Pero el libro de Job refuta rotundamente la idea de que todo nuestro sufrimiento se deba a nuestro pecado.
La lección de Job
Job sufrió como pocas personas han sufrido. Perdió a sus diez hijos en un solo día. Perdió su salud, sus riquezas, su posición social y su dolor, tanto físico como emocional llegó a ser insoportable.
¿Todo este dolor se debía a que había pecado en su vida? Sus amigos asumieron que sí. Lo acusaron, lo juzgaron y trataron de convencerle de que confesara que estaba escondiendo algún pecado.
Pero al final del libro, en Job 42:7, Dios reprende a los amigos de Job:
«Después de que el Señor terminó de hablar con Job, le dijo a Elifaz el temanita: «Estoy enojado contigo y con tus dos amigos, porque no hablaron con exactitud acerca de mí, como lo hizo mi siervo Job.”

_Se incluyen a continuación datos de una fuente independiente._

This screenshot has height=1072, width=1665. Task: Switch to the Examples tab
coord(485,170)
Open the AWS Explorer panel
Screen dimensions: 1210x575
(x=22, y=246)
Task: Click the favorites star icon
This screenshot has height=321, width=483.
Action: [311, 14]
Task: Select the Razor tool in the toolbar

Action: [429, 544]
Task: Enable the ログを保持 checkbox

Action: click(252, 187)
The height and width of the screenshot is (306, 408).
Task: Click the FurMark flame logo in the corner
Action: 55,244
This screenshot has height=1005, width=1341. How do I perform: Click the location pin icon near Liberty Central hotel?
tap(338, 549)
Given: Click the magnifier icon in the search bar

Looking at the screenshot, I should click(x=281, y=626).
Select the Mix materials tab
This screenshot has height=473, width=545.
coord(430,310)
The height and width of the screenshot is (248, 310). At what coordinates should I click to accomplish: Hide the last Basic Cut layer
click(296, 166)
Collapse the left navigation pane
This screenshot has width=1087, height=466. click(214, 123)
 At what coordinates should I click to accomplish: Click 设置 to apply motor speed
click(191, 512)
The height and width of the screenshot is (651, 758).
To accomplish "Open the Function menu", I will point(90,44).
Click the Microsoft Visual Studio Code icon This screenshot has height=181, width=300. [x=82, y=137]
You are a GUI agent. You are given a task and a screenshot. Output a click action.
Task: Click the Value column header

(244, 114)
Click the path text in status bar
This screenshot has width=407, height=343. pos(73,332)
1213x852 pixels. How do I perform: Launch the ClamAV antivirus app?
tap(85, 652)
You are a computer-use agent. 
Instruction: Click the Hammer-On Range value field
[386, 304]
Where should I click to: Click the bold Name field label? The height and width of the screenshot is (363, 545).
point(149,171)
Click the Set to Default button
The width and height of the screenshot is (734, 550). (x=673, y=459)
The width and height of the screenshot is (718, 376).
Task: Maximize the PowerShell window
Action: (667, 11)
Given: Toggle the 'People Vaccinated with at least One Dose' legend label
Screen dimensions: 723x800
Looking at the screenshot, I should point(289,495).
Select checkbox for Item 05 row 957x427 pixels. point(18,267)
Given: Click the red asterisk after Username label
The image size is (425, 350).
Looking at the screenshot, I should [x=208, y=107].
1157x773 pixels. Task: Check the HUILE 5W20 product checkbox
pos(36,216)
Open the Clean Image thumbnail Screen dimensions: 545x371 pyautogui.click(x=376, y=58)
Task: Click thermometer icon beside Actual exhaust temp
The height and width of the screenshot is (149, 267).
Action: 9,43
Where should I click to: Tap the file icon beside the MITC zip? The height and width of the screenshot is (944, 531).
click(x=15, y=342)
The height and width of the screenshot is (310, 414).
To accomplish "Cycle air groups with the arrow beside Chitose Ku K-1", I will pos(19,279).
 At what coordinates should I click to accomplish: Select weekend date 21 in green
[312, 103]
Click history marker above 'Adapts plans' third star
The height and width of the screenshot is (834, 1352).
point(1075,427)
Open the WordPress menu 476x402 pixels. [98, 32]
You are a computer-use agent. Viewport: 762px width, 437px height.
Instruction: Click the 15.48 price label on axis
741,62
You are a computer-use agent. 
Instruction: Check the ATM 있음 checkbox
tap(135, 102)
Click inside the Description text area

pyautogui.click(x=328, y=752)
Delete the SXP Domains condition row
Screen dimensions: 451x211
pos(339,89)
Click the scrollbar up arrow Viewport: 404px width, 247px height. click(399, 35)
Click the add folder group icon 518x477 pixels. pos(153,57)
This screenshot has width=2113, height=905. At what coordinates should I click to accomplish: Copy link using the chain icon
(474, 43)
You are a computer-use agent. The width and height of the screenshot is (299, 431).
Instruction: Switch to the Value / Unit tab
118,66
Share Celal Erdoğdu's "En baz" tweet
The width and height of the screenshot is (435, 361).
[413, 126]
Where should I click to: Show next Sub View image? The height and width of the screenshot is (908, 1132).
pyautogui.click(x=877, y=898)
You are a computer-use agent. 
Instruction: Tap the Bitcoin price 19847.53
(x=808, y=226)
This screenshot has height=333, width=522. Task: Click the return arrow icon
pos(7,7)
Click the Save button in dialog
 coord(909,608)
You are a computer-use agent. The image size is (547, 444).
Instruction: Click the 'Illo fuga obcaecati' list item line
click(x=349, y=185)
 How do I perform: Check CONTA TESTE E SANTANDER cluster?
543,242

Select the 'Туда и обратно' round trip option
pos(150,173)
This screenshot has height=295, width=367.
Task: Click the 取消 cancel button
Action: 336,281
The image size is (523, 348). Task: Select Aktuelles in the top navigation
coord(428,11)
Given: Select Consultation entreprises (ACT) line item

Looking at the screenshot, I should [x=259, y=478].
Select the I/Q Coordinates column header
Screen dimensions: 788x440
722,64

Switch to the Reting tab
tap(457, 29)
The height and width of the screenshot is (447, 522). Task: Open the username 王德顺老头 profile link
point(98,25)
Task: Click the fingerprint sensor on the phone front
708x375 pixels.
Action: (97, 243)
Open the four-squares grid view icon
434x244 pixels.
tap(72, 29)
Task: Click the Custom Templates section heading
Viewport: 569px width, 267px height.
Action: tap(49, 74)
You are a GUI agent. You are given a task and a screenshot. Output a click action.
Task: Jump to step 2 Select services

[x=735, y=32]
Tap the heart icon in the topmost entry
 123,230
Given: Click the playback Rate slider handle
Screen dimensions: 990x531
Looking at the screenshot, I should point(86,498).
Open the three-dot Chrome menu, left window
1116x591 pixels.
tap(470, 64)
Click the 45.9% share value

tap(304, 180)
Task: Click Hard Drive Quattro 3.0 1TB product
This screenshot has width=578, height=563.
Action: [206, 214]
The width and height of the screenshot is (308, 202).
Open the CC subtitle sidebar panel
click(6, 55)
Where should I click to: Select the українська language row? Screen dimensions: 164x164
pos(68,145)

De hecho, Job estaba lejos de ser un atroz pecador pues la Escritura dice lo contrario, dice que era un hombre piadoso y que no había nadie en toda la tierra como él.
Esto le dice el mismo Dios a Satanás: «¿Te has fijado en mi siervo Job? No hay otro como él en la tierra, hombre intachable y recto, temeroso de Dios y apartado del mal.» (Job 1:8).
El ejemplo supremo
La próxima vez que asumas que tu sufrimiento siempre se debe a tu pecado, o que el sufrimiento de alguien se debe al suyo, es mejor que primero pienses en Job y no seas ligero al acusarte a tí mismo o acusar a alguien.
Mejor es que pienses en Jesús. En Isaías 53:7 leemos:
“Fue oprimido y tratado con crueldad; sin embargo, no dijo ni una sola palabra. Como cordero fue llevado al matadero. Y como oveja en silencio ante sus trasquiladores, no abrió su boca.”
Jesús un hombre inocente soportó un sufrimiento tal, un dolor tan agonizante en la cruz—fue torturado, humillado, abandonado—y aun así era el Hijo de Dios santo y sin pecado. Su sufrimiento no tenía nada que ver con su propio pecado, sino con su amor por nosotros.
Reflexión para hoy:
¿Has estado juzgándote a ti mismo o a otros por circunstancias difíciles? Recuerda que no todo sufrimiento es consecuencia del pecado. A veces, Dios permite pruebas en la vida de sus hijos más fieles para propósitos que solo Él entiende completamente.
Oremos:
Señor omnipotente que todo lo sabe y que todo lo puede, con humildad te pedimos que ayudes a aquellos que sufren en medio de la guerra, en medio de la enfermedad o en medio de la escasez. Que no quitemos nuestra mirada de nuestro redentor y que guardes nuestra lengua de acusar a otros por las adversidades que ellos viven. Gracias por tanto amor. Amén.